Pixel coordinate grounding data:
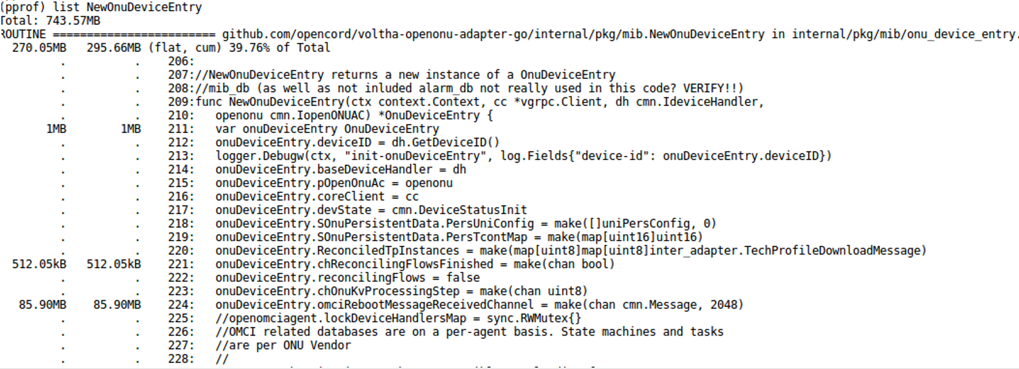
Task: Click the omciRebootMessageReceivedChannel statement
Action: click(479, 305)
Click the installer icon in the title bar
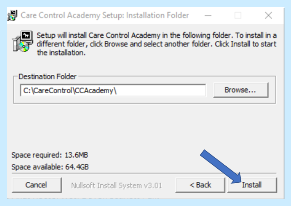The image size is (291, 206). point(12,16)
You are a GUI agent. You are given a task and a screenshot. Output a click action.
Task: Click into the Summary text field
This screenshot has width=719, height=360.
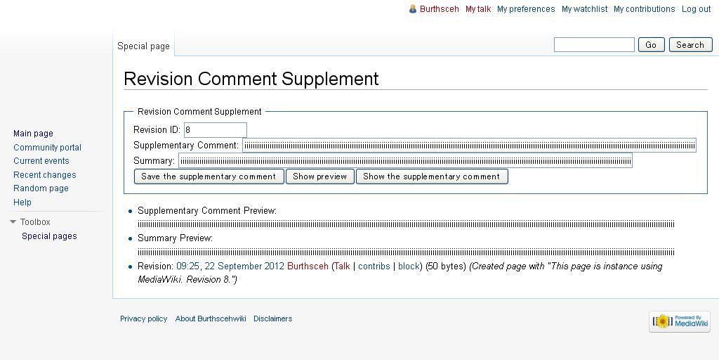tap(405, 161)
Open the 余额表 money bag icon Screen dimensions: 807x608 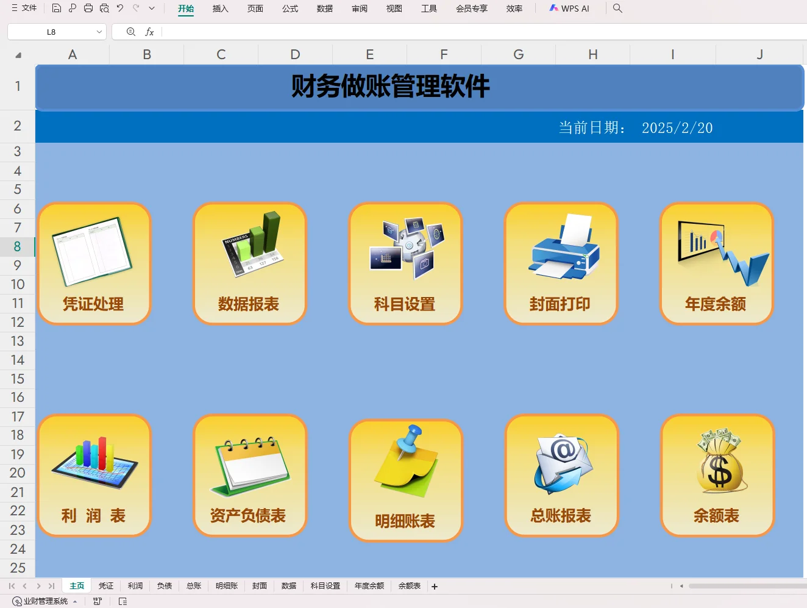717,476
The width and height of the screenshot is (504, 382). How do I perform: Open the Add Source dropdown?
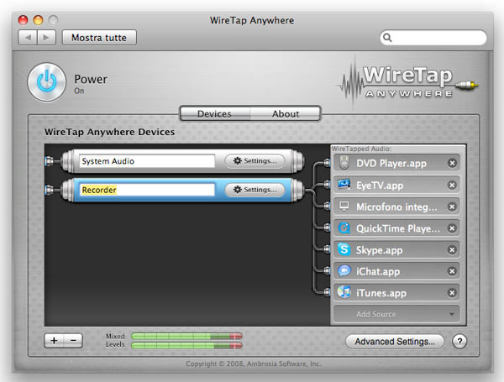tap(396, 314)
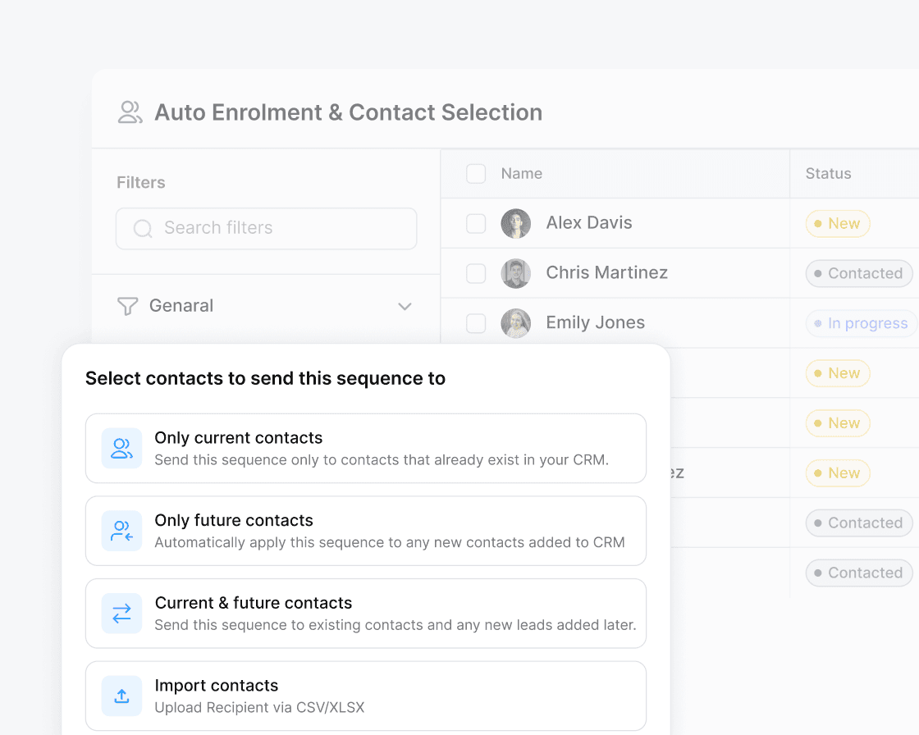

### [WORK TO COMPLETE]
Reproduce exactly the part of the records above that begins at the line holding "The width and" and ends at the final line, both included, leaving out the pictures.

### [WRITTEN RESPONSE]
The width and height of the screenshot is (504, 382). How do I perform: Open the Add Source dropdown?
tap(396, 314)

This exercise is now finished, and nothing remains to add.